Sam Squiers and her husband Ben pictured on the NSW South Coast with their kids Elle and Immi. Picture: David Swift.
Sam Squiers and her husband Ben pictured on the NSW South Coast with their kids Elle and Immi. Picture: David Swift.

 

She admits having a second baby was a "big step" she and Ben took "very cautiously" due to the trauma of their first experience and they longed for "a straightforward pregnancy" without weekly scans or visits to specialists and hospitals.

But she said the disappointment "lost its power" over her once she realised they were "never entitled to a smooth run" because of what they went through with Immi.

"People had been saying to me 'you'll be fine, you've had your thing' but it doesn't work that way," she said. "Your chances of this happening don't recalculate just because of your experience the first time."

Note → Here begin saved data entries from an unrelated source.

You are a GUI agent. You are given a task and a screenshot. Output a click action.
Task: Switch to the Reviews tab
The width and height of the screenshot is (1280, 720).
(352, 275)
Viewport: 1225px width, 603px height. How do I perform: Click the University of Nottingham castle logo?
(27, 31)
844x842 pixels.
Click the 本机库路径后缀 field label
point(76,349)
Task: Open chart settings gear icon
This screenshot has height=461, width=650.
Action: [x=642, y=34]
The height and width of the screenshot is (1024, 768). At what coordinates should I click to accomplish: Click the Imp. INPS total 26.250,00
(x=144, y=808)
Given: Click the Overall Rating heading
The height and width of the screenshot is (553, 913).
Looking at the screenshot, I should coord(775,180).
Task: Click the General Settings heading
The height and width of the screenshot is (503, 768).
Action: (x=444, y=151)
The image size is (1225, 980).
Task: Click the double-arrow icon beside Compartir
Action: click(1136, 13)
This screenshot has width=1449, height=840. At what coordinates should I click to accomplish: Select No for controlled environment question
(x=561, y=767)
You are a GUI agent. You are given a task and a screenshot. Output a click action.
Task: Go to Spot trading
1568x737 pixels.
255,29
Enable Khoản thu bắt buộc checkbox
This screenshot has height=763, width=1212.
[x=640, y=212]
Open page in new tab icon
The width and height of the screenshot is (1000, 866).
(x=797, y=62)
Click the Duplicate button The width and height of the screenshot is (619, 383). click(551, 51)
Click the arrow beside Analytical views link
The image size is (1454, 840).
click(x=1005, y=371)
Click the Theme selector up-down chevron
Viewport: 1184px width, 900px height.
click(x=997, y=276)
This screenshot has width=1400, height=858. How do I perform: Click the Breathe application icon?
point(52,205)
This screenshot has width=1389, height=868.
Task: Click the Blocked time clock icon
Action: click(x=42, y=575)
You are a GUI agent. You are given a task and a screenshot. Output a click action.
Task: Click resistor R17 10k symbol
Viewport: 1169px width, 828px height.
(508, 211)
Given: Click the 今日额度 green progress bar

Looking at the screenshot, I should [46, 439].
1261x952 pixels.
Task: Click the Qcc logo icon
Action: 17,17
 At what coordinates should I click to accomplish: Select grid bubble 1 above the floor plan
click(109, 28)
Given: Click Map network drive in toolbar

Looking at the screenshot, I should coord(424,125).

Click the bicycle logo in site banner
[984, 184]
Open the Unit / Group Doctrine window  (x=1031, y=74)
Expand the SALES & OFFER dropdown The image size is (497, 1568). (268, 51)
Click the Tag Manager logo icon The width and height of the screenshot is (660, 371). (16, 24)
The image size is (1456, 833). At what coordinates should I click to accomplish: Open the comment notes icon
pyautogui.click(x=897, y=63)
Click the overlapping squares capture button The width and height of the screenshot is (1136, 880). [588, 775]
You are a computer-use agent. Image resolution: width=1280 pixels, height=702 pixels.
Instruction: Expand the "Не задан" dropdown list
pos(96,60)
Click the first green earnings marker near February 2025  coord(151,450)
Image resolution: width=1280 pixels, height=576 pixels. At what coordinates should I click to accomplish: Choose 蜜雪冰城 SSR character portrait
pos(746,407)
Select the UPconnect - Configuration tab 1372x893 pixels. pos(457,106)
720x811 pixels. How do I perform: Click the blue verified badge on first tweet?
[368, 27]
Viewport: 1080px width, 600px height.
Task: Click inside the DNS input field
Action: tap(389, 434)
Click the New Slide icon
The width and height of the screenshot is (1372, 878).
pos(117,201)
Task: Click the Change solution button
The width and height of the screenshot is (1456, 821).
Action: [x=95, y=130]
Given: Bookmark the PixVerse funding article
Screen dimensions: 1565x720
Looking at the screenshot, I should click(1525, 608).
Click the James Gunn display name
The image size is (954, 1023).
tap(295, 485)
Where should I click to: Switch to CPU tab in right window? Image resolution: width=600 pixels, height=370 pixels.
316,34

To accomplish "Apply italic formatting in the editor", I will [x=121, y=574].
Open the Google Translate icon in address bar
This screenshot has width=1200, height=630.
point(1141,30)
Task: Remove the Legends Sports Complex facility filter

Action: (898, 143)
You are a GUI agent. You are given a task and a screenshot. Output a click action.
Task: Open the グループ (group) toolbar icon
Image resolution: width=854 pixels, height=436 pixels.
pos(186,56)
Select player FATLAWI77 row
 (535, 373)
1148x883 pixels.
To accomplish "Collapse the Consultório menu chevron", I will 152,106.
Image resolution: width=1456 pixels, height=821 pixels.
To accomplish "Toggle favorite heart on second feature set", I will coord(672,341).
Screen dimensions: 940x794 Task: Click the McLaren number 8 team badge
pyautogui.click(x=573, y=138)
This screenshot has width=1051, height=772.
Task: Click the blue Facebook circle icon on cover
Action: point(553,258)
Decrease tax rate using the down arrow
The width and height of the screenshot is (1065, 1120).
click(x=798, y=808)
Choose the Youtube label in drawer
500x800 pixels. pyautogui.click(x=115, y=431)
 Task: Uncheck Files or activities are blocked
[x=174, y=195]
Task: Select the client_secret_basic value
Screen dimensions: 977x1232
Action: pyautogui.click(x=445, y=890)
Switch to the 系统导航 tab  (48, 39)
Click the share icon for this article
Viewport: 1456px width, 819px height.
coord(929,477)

Squiers - who moved from Brisbane to Coledale NSW with Ben and Immi in 2018 - said she would spend Mother's Day feeling happy and grateful to be parents to her "amazing girls".

"This is a happy story," she said.

"We're proud of Elle, and we're proud of Elle's cleft - it is part of our story and part of who she is and we want her to be proud. I want Elle to grow up knowing how strong she is and beautiful she is.

"I hope in the future, people take strength from her strength. We want other kids to see difference is something to be celebrated not something to be shunned."

Sam Squiers and her husband Ben pictured on the NSW South Coast with their kids Elle and Immi. Picture: David Swift.
Sam Squiers and her husband Ben pictured on the NSW South Coast with their kids Elle and Immi. Picture: David Swift.

She said Immi, who has never noticed or pointed out Elle's cleft, dotes on her little sister.

"Elle's going to have a great life - she's won the jackpot as it is to just have Immi as big sister," she said.

"It's beautiful to see her love her so much."

Squiers said after "desperately trying to find someone who was going through or feeling what I was feeling" during her pregnancy with Elle, she hopes being open about their journey will help other mums.

"Because there will be someone out there who will be searching like I did for an answer or reason when there simply isn't one but if she knows that she's not alone, I know it will make a difference to her road ahead and to her pregnancy," she said.